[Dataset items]
□ □ □ □ □

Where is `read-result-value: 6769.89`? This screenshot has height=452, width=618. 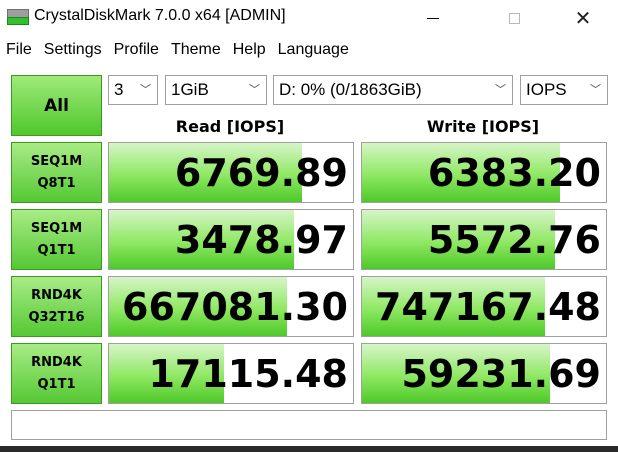
read-result-value: 6769.89 is located at coordinates (261, 173).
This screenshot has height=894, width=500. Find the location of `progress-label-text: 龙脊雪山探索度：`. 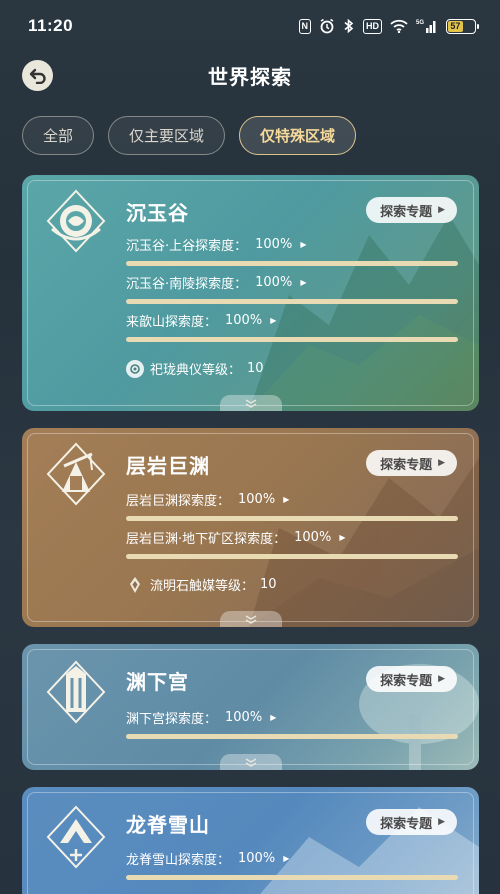

progress-label-text: 龙脊雪山探索度： is located at coordinates (178, 860).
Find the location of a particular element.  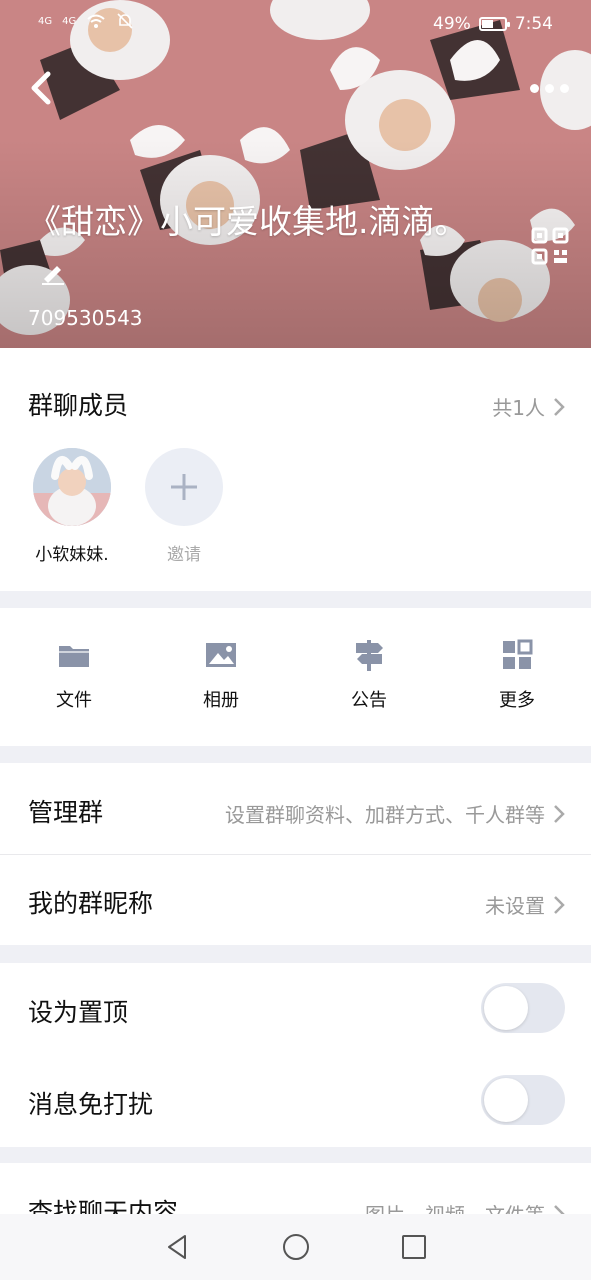

group-title: 《甜恋》小可爱收集地.滴滴。 is located at coordinates (253, 246).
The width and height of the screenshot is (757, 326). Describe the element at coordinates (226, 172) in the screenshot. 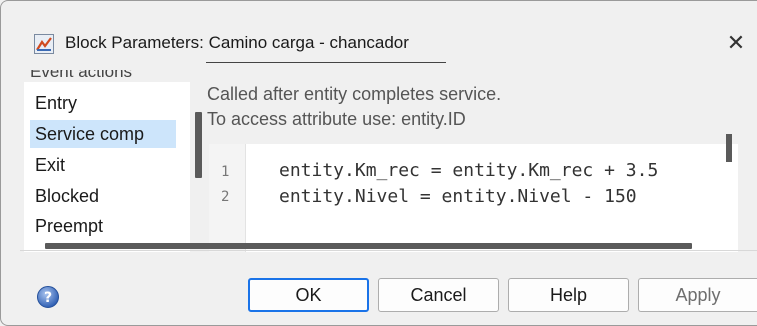

I see `line-number: 1` at that location.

□ □ □ □ □

AIM OF THE TASK
Please update the rows above by changing every "Find the location of" to "Locate", keeping all else unchanged, and leave the pictures out of your answer.

PROBLEM SOLUTION
Where is `read-result-value: 6769.89`? This screenshot has height=452, width=618. 
read-result-value: 6769.89 is located at coordinates (261, 173).
This screenshot has height=894, width=500. Locate `progress-label-text: 龙脊雪山探索度：`. 

progress-label-text: 龙脊雪山探索度： is located at coordinates (178, 860).
Locate a particular element.  

group-title: 《甜恋》小可爱收集地.滴滴。 is located at coordinates (253, 246).
The width and height of the screenshot is (757, 326). Describe the element at coordinates (226, 172) in the screenshot. 

I see `line-number: 1` at that location.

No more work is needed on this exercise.